The next morning, on Friday Sept. 4, Danny was shot dead while leaving his house to catch the school bus. The alleged gunman — a 16-year-old — ambushed Danny one block from his front door, shooting him multiple times in the back as he tried to flee to safety into the nearest building. A memorial of wilting flowers still ascends the apartment steps where Danny fell one month ago, alongside a sign reading: “All Lives Matter, Vaya Con Dios.“
Danny’s murder is being treated as a gang killing, although police won’t discuss the details of the case. Shortly after gunshots were reported to 911, the FBI and the Northern Virginia Anti-Gang Task Force were deployed to help the local sheriff’s department investigate.
Although the shooting occurred 1 mile from campus, Park View High School went on full lockdown. All classroom and exterior doors were locked, black construction paper was taped over windows, students huddled around their iPhones, men arrived with guns and earpieces, helicopters circled the skies, and local reporters fretted on live TV from the school parking lot.
It was a dreadful way to end the first week of school after summer vacation. But authorities say the incident highlighted Sterling’s readiness to respond to the long reach of Central American gang violence. And Park View’s full day lockdown shows how U.S. schools—even those in middle class suburbs—are increasingly on the front lines of a foreign gang war that’s not so foreign.
Rapid police work led to three arrests within 24 hours. The youngest suspect, whose identity has not been released because he’s a minor, was charged with first-degree murder, and the other two men — Salvadoran immigrants ages 19 and 20 — were charged with accessory and possession of a weapon. Two of the suspects are dropouts of Park View High School, and all three are thought to have ties to El Salvador’s dreaded MS-13 street gang, also known as the Mara Salvatrucha.
Danny’s possible connection to a gang remains unclear. Conflicting and unconfirmed reports postulate that he was either: 1) trying to flee gang violence when he moved here from El Salvador two years ago; 2) rebuffing recruitment attempts by the MS-13 in Virginia; or 3) possibly associated with the rival Barrio 18 gang in El Salvador.
The Loudoun County Sheriff department’s top gang expert, Sgt. Kevin Tucker, told me the MS-13 gangbangers in Sterling are mostly “getting their marching orders from El Sal (El Salvador).”
That raises the frightening possibility that Danny’s hit could have been ordered from abroad. One theory is that it was retaliation for a prior offense in El Salvador related to alleged ties to Barrio 18. But so far the sheriff’s department has not publicly identified a motive and is asking the community for help gathering more information.

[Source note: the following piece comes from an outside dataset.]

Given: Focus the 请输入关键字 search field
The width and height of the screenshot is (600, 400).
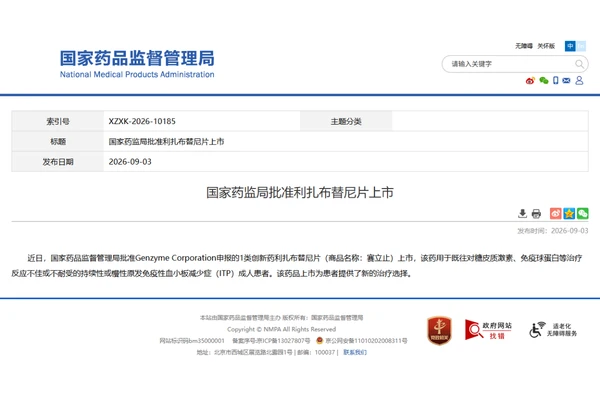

Friends insist Danny never associated with gangs and never talked about problems back in El Salvador. Then again, Danny rarely spoke about anything personal.

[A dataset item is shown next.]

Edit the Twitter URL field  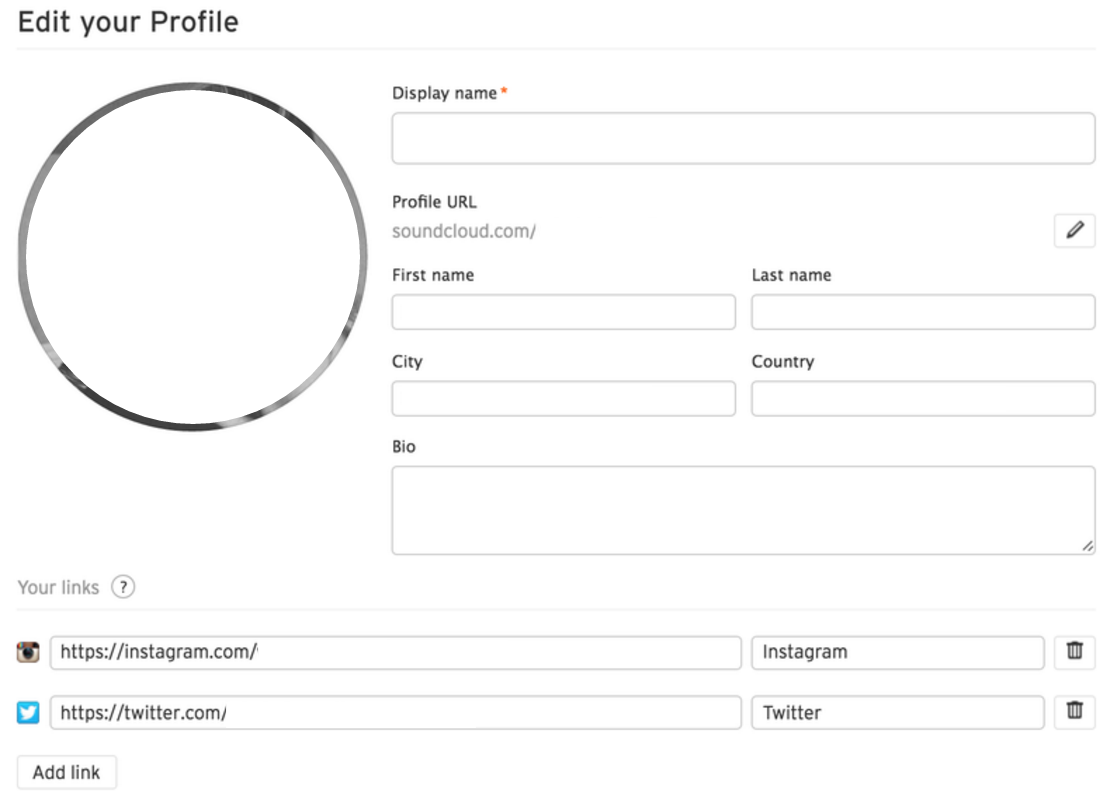[x=395, y=712]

Danny was always cheerful, but he was a very reserved and private person, according to one of his best friends, a fellow Salvadoran immigrant. “Once he told me he missed picking mangoes in El Salvador, but never said much else about home,” she said. “Mostly he sat and listened, but didn’t talk much.” She thinks whatever problems Danny had with the MS-13 must have started in Sterling, but she says “if he knew something, he didn’t say.”

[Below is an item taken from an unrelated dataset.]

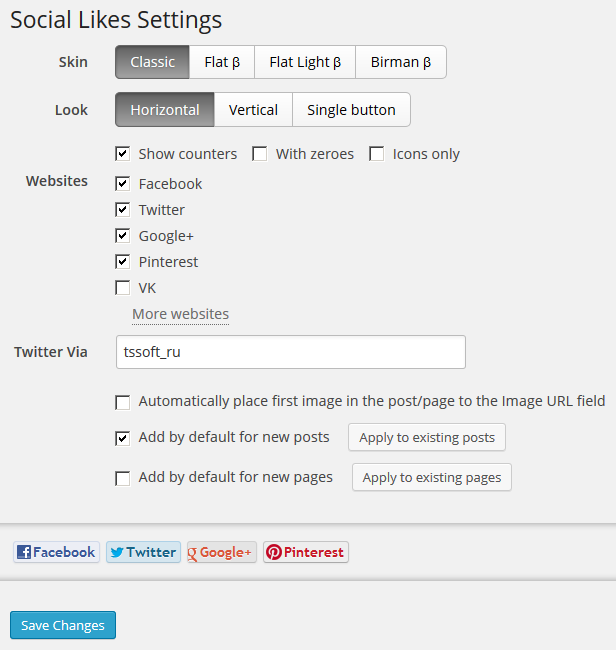
Task: Enable Add by default for new pages
Action: tap(123, 478)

Danny’s family—he lived with his aunt, uncle and cousins—isn’t keen to discuss the matter either. The house where he lived recently installed a closed-circuit security camera outside the front door, and no family member would answer my requests for an interview. When I knocked on their front door last week, all the shutters and blinds were pulled tight, even though the family’s car was in the driveway.
Attempts to contact Danny’s friends and family in his hometown of Ilobasco, 30 miles outside San Salvador, where his body was repatriated and buried last week, were also unsuccessful. The town is controlled jointly by the MS-13 and Barrio 18, making it hard to know which gang—if any—he might have had contact with back home.